The ≥20pp gap rule from ADR-007 §Validation criteria is the project's binary admission criterion: an axis survives Phase 0 if it produces a ≥20 percentage-point gap in episode success rate between homogeneous and heterogeneous agent pairs on at least one benchmark scenario, measured at the seed budget above. The 20pp threshold and the seed budget jointly determine the minimum detectable effect size (MDE) the spike is powered to find. With a binary success metric, 5 seeds across 100 evaluation episodes each gives roughly 500 paired trials, sufficient to discriminate a 20pp gap from null at standard significance levels; 16 seeds at the Phase-1 sample size tightens the MDE substantially and is the level required for leaderboard admission. The underlying evaluation-comparison framework is Jordan et al. (2020) [jordan2020evaluating]; see also literature.md §5.

The pre-registration YAML template — including the seed list, the hypothesis, the analysis formula, and the threshold — lives in spikes/preregistration/; see the run-spike how-to for the operational flow.

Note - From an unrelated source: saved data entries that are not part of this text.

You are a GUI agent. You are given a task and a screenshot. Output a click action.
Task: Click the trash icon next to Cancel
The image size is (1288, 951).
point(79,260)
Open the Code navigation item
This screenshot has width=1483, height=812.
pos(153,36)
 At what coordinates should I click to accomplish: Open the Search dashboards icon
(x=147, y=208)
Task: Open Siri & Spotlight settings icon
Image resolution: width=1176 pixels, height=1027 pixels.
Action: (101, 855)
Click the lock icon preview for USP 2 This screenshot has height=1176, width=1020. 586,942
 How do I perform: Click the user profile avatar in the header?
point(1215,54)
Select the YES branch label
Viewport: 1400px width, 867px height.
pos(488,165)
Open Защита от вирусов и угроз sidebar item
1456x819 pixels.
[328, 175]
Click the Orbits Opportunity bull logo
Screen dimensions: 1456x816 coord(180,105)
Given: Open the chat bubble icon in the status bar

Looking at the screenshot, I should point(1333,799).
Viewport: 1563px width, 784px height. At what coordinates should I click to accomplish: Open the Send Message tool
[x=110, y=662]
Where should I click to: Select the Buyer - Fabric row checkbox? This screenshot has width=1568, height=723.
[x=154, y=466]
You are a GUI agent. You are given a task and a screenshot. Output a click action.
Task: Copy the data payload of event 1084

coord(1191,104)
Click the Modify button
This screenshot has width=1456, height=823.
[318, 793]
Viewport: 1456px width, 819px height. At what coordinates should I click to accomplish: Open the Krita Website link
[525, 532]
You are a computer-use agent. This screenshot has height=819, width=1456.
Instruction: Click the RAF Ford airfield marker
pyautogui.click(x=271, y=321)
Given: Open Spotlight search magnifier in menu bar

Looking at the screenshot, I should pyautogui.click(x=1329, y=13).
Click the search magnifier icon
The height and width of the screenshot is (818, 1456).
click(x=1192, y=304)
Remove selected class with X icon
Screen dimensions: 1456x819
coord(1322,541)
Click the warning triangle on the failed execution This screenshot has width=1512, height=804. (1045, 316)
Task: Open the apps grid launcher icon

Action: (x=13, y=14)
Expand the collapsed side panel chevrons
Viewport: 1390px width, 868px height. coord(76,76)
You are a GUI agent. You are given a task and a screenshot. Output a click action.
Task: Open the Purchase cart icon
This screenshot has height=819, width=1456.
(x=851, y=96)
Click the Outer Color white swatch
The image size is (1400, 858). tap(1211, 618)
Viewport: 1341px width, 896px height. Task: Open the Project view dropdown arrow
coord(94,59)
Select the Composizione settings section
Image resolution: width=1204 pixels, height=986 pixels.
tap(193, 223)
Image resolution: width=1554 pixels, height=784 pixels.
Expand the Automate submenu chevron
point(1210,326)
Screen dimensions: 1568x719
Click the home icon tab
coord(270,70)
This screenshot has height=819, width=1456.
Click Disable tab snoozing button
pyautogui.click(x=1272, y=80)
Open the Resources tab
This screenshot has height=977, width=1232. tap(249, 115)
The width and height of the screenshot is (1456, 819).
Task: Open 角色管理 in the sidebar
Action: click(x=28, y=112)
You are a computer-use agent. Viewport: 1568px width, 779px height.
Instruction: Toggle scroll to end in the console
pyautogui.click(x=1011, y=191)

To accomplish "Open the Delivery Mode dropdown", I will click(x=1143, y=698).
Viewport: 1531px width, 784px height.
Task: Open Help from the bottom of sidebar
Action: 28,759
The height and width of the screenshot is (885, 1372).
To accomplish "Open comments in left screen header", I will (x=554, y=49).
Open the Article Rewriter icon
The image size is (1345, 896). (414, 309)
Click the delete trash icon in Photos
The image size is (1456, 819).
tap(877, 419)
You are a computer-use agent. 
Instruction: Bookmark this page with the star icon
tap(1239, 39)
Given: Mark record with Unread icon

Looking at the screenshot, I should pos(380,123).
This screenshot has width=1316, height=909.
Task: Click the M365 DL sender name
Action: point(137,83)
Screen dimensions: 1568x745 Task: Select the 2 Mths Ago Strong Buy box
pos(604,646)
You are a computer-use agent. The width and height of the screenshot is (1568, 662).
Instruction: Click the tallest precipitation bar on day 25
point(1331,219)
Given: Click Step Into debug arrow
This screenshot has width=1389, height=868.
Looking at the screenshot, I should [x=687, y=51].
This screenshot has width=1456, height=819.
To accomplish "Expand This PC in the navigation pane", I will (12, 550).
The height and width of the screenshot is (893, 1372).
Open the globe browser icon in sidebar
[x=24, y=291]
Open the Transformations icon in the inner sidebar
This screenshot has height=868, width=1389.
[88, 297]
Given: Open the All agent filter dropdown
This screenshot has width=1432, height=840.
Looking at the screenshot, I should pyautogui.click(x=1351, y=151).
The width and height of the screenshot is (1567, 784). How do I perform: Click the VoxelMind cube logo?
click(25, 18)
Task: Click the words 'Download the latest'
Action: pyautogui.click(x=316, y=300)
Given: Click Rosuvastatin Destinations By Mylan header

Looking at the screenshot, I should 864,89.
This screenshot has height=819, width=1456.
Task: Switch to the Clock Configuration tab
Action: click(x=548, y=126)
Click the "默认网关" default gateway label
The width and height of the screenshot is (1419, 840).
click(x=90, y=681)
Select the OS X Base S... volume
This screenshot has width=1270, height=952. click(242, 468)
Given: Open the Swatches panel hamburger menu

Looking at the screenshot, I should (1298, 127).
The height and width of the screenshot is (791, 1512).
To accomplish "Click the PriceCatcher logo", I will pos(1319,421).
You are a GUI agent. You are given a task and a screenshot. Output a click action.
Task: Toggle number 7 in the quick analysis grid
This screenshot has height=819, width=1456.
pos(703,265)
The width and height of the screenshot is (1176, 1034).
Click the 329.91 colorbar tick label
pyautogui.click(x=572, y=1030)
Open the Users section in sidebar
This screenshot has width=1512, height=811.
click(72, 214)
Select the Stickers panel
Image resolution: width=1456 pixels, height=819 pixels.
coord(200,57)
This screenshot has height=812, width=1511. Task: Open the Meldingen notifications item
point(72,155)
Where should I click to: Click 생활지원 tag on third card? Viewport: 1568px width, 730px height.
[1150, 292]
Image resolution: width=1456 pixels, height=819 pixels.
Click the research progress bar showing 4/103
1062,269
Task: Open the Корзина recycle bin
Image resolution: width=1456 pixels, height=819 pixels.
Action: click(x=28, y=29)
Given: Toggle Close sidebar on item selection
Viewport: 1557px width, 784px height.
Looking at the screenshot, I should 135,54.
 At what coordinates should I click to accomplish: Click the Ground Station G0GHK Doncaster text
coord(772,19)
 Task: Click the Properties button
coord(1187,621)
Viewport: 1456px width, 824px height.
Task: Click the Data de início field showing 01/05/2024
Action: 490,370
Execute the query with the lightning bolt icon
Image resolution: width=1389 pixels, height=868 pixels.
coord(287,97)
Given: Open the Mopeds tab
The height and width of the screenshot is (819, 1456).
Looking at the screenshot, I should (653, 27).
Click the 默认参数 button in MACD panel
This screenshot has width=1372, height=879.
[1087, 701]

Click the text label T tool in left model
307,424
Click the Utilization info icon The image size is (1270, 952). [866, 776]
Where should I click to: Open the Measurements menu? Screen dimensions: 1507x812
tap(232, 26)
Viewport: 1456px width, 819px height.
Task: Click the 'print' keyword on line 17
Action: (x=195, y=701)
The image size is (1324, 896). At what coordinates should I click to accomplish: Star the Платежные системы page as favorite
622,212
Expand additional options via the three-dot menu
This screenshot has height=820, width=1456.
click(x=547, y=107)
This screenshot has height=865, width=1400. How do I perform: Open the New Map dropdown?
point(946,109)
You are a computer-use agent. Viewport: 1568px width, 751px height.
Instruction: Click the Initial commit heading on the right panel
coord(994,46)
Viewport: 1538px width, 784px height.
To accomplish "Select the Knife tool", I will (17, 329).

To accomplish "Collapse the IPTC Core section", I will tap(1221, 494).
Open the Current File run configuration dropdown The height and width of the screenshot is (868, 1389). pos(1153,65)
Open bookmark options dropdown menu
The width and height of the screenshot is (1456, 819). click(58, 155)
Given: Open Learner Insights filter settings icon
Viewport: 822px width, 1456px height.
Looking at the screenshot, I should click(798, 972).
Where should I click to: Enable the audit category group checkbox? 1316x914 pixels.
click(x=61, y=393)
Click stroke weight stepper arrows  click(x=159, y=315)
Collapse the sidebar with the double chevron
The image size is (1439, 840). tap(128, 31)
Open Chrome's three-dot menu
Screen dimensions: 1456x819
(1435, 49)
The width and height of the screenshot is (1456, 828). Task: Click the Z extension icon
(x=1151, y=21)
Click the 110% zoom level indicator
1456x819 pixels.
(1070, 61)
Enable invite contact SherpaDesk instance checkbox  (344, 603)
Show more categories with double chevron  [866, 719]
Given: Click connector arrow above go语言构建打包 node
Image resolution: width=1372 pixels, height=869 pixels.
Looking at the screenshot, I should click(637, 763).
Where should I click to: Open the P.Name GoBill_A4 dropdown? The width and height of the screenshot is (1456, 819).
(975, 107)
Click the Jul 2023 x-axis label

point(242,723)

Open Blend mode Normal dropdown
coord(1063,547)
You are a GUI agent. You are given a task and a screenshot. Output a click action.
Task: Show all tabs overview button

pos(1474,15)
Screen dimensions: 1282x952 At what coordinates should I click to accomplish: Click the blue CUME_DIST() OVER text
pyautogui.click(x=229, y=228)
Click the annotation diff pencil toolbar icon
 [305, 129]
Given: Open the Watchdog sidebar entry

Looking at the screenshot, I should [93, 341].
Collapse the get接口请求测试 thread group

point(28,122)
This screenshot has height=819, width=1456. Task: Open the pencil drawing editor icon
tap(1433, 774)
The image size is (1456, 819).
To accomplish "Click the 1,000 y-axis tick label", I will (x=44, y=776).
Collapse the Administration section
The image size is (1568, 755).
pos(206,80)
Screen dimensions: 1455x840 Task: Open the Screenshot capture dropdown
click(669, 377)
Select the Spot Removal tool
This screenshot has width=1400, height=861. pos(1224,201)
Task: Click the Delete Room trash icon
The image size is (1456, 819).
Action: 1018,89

3.3 Run purpose and bootstrap policy

Each pre-registration YAML declares a run_purpose, one of:

`run_purpose`	Meaning	`bootstrap_method: iid` allowed?
`leaderboard`	Default. Admitted to the public CHAMBER ranking and the HRS bundle.	No — rejected at load time.
`power`	Power-analysis run used to size cluster-aware bootstraps; not admitted to the leaderboard.	Yes.
`debug`	Local debug / smoke run; not admitted to the leaderboard.	Yes.

run_purpose defaults to leaderboard when the field is omitted, so every existing YAML is treated as a leaderboard entry and inherits the strictest bootstrap rules without explicit migration. New YAMLs must set run_purpose explicitly — copy the value from the run-spike how-to template — so reviewers can tell at a glance whether a run is bound for the leaderboard.

The iid-not-allowed rule is enforced in chamber.evaluation.prereg.PreregistrationSpec by a Pydantic model_validator: a YAML that pairs run_purpose: leaderboard with bootstrap_method: iid fails to load with a ValidationError quoting "iid bootstrap is not permitted for leaderboard entries; use cluster (default) or hierarchical." The rule is the same one stated in §1 — a pooled iid bootstrap on seed-clustered episode data understates the CI width — restated at the schema layer so an incorrectly configured spike refuses to launch rather than silently producing a CI that cannot be admitted.

3.4 Stewardship and machine-readability

Beyond per-experiment statistics, CHAMBER artifacts (datasets, policies, leaderboard entries) follow the FAIR principles for scientific data management and stewardship (Wilkinson et al. 2016 [wilkinson2016fair]): every artifact is Findable (Zenodo DOI on every release), Accessible (Apache-2.0 licence + public mirror), Interoperable (uv.lock-pinned dependencies + SCHEMA_VERSION-pinned wire format), and Reusable (CITATION.cff + SBOM + this reporting contract).

See wilkinson2016fair in literature.md §5 and the canonical entry in refs.bib for the bibliographic record.